Good morning and happy Wednesday! Today our guest blogger is a dear friend and colleague, Jim Fellers. Jim is the pastor at Gresham United Methodist Church. Jim and I worked together for four years in Corvallis. I have learned soooo much about ministry and journeying from this man. Jim and I still chat often, challenge each other and joke a lot. He loves a good pastry with a good cup of coffee. He has a passion for travel and for social justice…enjoy.
Luke 15:2 (CEB) The Pharisees and legal experts were grumbling saying, “This man welcomes sinners and eats with them.”
In recent weeks, Gresham has received national attention over the refusal of a local bakery to make a cake for a same sex marriage. The owners claim that their Christian faith instructs them not to support a homosexual union.
My response to them is this: You believe homosexuality to be a sin; I do not. However, doesn’t it seem like Jesus’ actions should be powerfully instructive for you? He welcomed and ate with sinners, those whom his religion considered to be unclean and unholy.
Wait a minute. Is that right? Welcomed? Ate? Table fellowship with sinners?
During the season of Lent many scriptural texts emphasize this radical understanding of God’s love for those considered ‘out of bounds, illegal, or illegitimate.’
I want to make it absolutely clear that I do not consider the LGBTQ community to be in that group. Instead, I want to turn the question about ‘welcoming and eating with sinners’ inward on me and, perhaps, on you.
Followers of Jesus don’t spend time separating themselves from the ‘unclean’—that was the way of Pharisees.

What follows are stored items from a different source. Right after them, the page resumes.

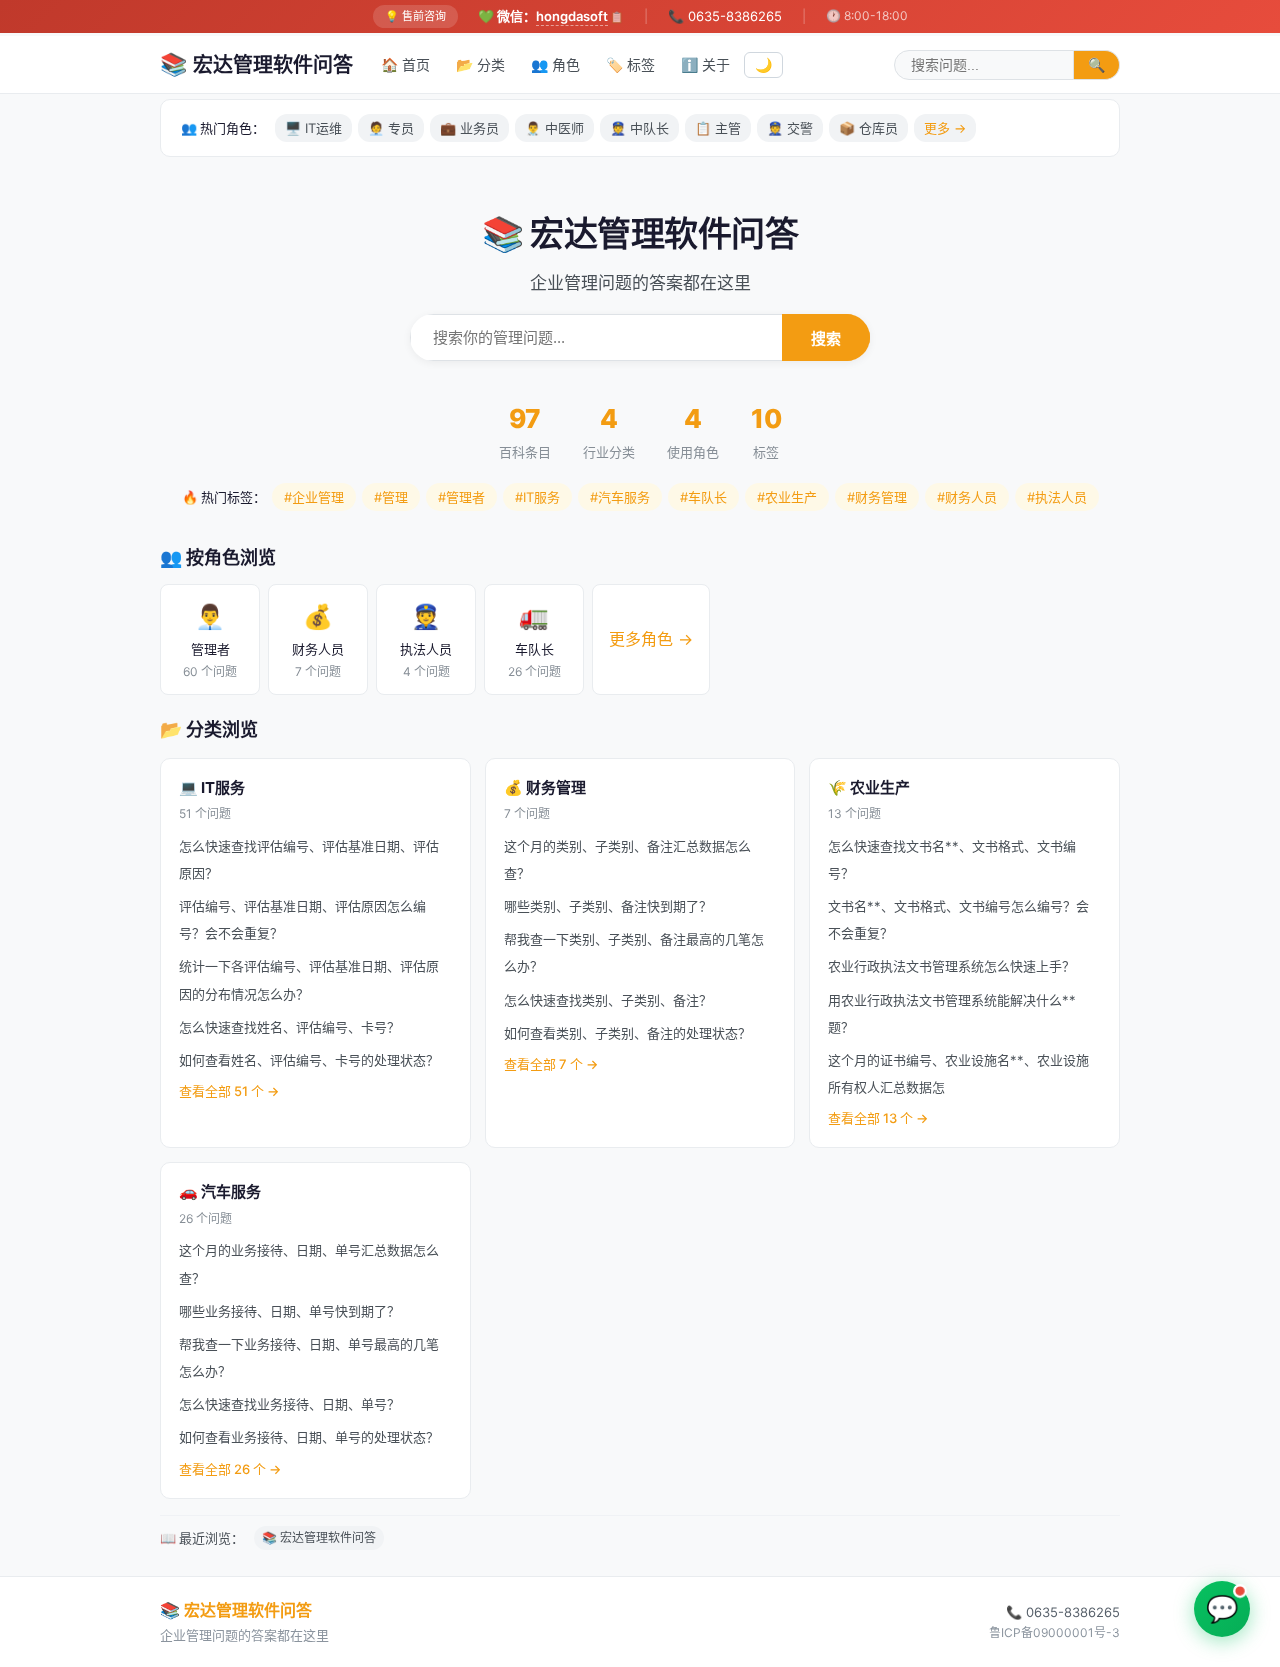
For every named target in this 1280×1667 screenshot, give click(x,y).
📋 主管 (718, 128)
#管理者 (461, 497)
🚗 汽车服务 (220, 1191)
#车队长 (703, 497)
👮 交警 (790, 128)
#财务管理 (877, 497)
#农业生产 (787, 497)
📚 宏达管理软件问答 (319, 1537)
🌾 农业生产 (869, 787)
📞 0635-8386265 (725, 16)
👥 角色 (555, 64)
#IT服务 (537, 497)
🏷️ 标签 (630, 64)
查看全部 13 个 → (878, 1118)
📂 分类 (480, 64)
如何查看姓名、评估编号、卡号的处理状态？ (309, 1060)
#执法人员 (1057, 497)
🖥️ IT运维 (313, 128)
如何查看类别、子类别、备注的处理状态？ (627, 1033)
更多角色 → (651, 639)
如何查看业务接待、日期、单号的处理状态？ (309, 1437)
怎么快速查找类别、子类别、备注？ (608, 1000)
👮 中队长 (639, 128)
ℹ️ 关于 (705, 64)
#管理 (391, 497)
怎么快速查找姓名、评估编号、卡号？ (289, 1027)
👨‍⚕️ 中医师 (554, 128)
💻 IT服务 (212, 787)
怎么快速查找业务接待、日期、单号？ (289, 1404)
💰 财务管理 (545, 787)
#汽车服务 (620, 497)
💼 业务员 (469, 128)
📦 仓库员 (868, 128)
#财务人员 (967, 497)
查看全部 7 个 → (551, 1064)
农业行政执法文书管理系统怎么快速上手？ (951, 966)
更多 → (945, 128)
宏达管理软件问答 (256, 64)
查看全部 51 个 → (229, 1091)
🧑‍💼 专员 (391, 128)
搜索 (826, 338)
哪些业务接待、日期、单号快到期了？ (289, 1311)
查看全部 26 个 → (230, 1469)
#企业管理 (314, 497)
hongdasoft (572, 16)
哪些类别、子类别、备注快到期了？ (608, 906)
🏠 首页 (405, 64)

Instead, Christians find ways to infuse a tired, pessimistic world with an elixir of unconditional love
They take the wedding cake to the party and, perhaps, a bottle of their best wine.
Now, the honest part. For me, and other clergy, it is sometimes just as difficult to eat with sinners as it seems to be for the Gresham bakers. Let me blog as a clergy person with the assumption that lay readers will find similar challenges in their own sphere.
We mainline clergy have a special aversion to fellowship with conservative, evangelical pastors. Yes, I have suffered the narrow theological, substitutionary view of atonement: God demands a sacrifice for human sin and Jesus offers his life, pays the price for me. Yes, I believe my conservative colleagues sin when they exclude women from ministry. Yes, I tire of hearing that our president is probably a socialist Muslim who is out to destroy America—a message that is often proclaimed by fundamentalist Christian ‘sinners.’ Yes, I tire of planning a community Good Friday service with my evangelical colleagues who insist on having a resurrection service.
Lent challenges me to leave my comfortable, ‘clean, theologically correct’ friendship circle and venture out to establish redemptive relationships with those whom I consider to be ‘sinners’ – those who miss the mark of Jesus’ radical grace.
Every month I receive an email invitation to join the local pastors’ prayer lunch. So far, I have resisted because it is not fun to spend time with those whose Christian paradigm is so different from my own.
So, Lent invites me to struggle with the same issues that the Pharisees had. Who are those groups or individuals that cause inner terror at the thought of welcoming or, worse yet, sharing a meal?
Perhaps it is time for some of us to call our neighbor at the church of Christ and, at least, meet for coffee. I can’t be too critical of a Gresham baker if I am unwilling to examine the same flaw in my own life.
What action are you contemplating to welcome and eat with sinners?